著者
奥田 花也 片山 郁夫 佐久間 博 河合 研志
雑誌
JpGU-AGU Joint Meeting 2020
巻号頁・発行日
2020-03-13

Brucite (水酸化マグネシウム)は蛇紋岩の主構成鉱物の一つであり、超苦鉄質岩の水和反応によって形成される。これまでbruciteは粒径が非常に小さく天然環境で観察されにくいことから注目されてこなかったが、近年の研究では含水下マントルウェッジにおいてantigoriteと安定に共存し(Kawahara et al., 2016)、さらにマントルウェッジでの長期スロースリップがbruciteの形成に伴う高有効法線応力によって説明される可能性も示唆されている(Mizukami et al., 2014)。さらに、bruciteの存在はマントルウェッジ中の岩石の摩擦の安定性を変える可能性がある。このようにbruciteは水和した超苦鉄質岩帯における地震活動に影響する可能性があるが、bruciteの摩擦特性はこれまであまり調べられていなかった。本研究では一連の摩擦実験によりbruciteの基礎的な摩擦特性を報告する。摩擦実験は粒径70 nmの合成試薬を用いて広島大学の二軸摩擦試験機により行った。大気乾燥下と含水条件下の両方で、様々な垂直応力下(10, 20, 40, 60 MPa)で実験を行った。最大の剪断変位は20 mmであり、実験初期の剪断速度は3 μm/secとした。33 μm/secでのvelocity step testを数回行い、それぞれのstepから速度状態依存摩擦構成則(RSF)を用いて定量的に摩擦の不安定性を解析した。乾燥下において、定常状態の摩擦係数はおよそ0.40であり、不安定滑り(velocity-weakeningまたはstick-slip)が全ての垂直応力で観察された。剪断変位が2 mm程度において摩擦係数に明瞭なピークが観察され、このピークの摩擦係数は垂直応力に反比例した。含水下においては、ピークの摩擦係数は乾燥下と同様垂直応力に反比例したが、摩擦係数自体は乾燥下の場合より低かった。垂直応力が10と20 MPaの場合はvelocity-weakeningが観察されたが、40と60 MPaの高い垂直応力の場合はvelocity-strengtheningに変化した。

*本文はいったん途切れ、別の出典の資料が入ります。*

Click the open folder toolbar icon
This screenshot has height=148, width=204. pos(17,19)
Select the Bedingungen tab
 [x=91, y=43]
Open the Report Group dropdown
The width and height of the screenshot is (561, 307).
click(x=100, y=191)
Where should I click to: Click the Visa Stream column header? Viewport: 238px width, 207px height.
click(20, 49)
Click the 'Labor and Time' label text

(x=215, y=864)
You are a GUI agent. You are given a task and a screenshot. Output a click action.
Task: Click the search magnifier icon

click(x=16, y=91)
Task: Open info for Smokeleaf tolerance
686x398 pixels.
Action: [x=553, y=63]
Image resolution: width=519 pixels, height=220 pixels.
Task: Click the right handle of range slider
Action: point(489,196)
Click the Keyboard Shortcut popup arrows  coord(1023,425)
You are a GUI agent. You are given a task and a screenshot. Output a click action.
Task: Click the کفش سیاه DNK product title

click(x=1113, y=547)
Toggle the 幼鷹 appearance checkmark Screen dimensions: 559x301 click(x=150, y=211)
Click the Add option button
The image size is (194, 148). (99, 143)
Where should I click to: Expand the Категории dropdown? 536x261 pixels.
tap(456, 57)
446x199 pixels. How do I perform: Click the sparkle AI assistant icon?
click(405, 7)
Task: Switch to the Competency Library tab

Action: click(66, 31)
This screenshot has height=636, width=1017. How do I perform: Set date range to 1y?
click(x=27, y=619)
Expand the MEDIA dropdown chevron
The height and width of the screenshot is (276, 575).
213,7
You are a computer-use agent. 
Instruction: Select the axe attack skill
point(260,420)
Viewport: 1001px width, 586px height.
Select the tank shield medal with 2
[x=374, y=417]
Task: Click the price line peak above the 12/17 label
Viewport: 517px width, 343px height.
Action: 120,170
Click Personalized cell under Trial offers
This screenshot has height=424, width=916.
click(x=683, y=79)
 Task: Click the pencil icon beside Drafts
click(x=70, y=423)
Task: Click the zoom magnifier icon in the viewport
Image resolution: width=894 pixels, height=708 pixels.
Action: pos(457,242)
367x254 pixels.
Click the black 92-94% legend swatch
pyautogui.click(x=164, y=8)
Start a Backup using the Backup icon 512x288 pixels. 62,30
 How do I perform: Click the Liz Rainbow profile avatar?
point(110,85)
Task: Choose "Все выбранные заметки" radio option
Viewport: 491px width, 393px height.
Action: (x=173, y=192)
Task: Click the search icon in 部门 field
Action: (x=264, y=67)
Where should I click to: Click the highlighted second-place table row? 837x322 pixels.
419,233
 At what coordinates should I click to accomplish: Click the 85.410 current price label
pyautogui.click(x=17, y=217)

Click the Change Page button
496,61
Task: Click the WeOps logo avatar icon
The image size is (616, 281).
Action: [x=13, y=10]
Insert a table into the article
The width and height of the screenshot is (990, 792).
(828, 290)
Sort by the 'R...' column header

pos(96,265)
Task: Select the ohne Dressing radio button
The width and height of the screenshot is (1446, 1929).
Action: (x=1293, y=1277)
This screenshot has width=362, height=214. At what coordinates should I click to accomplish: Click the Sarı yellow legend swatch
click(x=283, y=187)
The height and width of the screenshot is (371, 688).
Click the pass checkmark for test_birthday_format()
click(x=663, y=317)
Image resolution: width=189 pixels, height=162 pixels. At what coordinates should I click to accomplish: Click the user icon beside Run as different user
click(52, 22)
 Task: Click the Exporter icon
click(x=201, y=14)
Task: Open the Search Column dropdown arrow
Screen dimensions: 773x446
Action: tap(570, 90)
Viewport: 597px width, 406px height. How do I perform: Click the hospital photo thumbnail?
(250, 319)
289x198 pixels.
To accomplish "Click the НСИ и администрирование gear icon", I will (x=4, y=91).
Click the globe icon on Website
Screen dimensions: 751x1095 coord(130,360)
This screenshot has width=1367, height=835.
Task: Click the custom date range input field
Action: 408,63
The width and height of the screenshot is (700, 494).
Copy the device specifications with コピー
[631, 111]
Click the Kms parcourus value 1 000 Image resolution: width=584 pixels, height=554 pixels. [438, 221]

こう垂直応力での安定滑りは100 MPaの垂直応力での先行研究と調和的である(Moore & Lockner, 2007)。RSF則のaとbの値は乾燥下の場合の方が含水下の場合より小さく、臨界すべり距離dcも乾燥下の場合の方が含水下の場合より短かった。Antigoriteはbruciteよりも高い摩擦係数を示すため、bruciteの不安定な摩擦挙動は含水した超苦鉄質岩帯において地震を引き起こす可能性がある。なお本研究では温度依存性については調べていない。発表では、実験したガウジの微細構造観察を通して摩擦特性のメカニズムについて考察を行い、実験結果と先行研究でのモデルから天然の超苦鉄質岩帯における地震活動について議論する予定である。